__Source material__.

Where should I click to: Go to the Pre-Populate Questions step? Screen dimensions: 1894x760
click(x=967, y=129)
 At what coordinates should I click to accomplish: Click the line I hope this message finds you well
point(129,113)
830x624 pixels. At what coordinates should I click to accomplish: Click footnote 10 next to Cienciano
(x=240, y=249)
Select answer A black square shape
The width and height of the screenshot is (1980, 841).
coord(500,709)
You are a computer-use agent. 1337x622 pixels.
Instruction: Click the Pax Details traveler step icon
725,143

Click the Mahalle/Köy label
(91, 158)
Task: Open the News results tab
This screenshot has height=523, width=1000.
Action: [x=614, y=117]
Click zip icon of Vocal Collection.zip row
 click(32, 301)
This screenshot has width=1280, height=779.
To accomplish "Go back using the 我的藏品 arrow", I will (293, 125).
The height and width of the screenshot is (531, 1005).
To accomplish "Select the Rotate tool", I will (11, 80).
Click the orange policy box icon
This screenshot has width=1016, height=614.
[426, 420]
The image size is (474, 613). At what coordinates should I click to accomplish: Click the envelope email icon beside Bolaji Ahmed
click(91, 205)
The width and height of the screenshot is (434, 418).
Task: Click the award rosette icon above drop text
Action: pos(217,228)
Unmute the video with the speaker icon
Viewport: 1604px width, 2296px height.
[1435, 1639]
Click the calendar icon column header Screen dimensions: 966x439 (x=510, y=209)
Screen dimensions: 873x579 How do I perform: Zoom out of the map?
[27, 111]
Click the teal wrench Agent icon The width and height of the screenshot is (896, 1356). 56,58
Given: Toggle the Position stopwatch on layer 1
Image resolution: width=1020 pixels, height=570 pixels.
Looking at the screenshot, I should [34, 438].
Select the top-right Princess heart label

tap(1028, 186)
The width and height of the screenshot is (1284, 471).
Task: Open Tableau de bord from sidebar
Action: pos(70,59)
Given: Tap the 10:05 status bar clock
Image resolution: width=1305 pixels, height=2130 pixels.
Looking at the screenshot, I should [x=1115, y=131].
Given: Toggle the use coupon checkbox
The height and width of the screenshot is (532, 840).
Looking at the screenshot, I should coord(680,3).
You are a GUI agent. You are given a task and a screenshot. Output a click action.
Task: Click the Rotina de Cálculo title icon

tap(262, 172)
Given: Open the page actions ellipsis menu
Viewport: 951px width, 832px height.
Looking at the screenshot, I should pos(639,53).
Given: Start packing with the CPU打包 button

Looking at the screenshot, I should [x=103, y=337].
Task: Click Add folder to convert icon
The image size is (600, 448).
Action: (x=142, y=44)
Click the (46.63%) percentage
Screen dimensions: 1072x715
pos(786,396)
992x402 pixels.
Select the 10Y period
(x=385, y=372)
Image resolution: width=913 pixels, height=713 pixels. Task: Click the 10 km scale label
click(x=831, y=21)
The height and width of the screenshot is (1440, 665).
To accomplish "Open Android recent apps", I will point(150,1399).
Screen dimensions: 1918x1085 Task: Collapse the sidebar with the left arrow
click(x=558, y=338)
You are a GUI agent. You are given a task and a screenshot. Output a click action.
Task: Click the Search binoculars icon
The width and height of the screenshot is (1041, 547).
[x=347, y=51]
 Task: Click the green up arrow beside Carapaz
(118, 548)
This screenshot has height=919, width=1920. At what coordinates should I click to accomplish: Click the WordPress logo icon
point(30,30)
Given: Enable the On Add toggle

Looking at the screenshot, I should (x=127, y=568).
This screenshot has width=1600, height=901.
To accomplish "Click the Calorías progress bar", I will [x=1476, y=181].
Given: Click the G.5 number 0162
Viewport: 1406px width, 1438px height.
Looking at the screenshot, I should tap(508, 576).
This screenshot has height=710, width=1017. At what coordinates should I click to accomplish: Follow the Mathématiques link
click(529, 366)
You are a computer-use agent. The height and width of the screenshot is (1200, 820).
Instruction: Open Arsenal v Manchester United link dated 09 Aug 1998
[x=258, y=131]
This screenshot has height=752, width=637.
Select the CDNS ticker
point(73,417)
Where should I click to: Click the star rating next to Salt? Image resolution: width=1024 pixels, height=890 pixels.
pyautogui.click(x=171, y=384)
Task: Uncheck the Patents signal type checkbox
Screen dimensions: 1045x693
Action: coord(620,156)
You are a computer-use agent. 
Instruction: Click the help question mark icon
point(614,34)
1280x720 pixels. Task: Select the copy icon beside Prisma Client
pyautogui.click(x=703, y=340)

__Exercise aim__. Word for word, retype the lines from the one containing "Given: Click the G.5 number 0162" through the final line of the data, including both ends and nothing more.

__Exercise output__.
Given: Click the G.5 number 0162
Viewport: 1406px width, 1438px height.
Looking at the screenshot, I should tap(508, 576).
This screenshot has height=710, width=1017. At what coordinates should I click to accomplish: Follow the Mathématiques link
click(529, 366)
You are a computer-use agent. The height and width of the screenshot is (1200, 820).
Instruction: Open Arsenal v Manchester United link dated 09 Aug 1998
[x=258, y=131]
This screenshot has height=752, width=637.
Select the CDNS ticker
point(73,417)
Where should I click to: Click the star rating next to Salt? Image resolution: width=1024 pixels, height=890 pixels.
pyautogui.click(x=171, y=384)
Task: Uncheck the Patents signal type checkbox
Screen dimensions: 1045x693
Action: coord(620,156)
You are a computer-use agent. 
Instruction: Click the help question mark icon
point(614,34)
1280x720 pixels. Task: Select the copy icon beside Prisma Client
pyautogui.click(x=703, y=340)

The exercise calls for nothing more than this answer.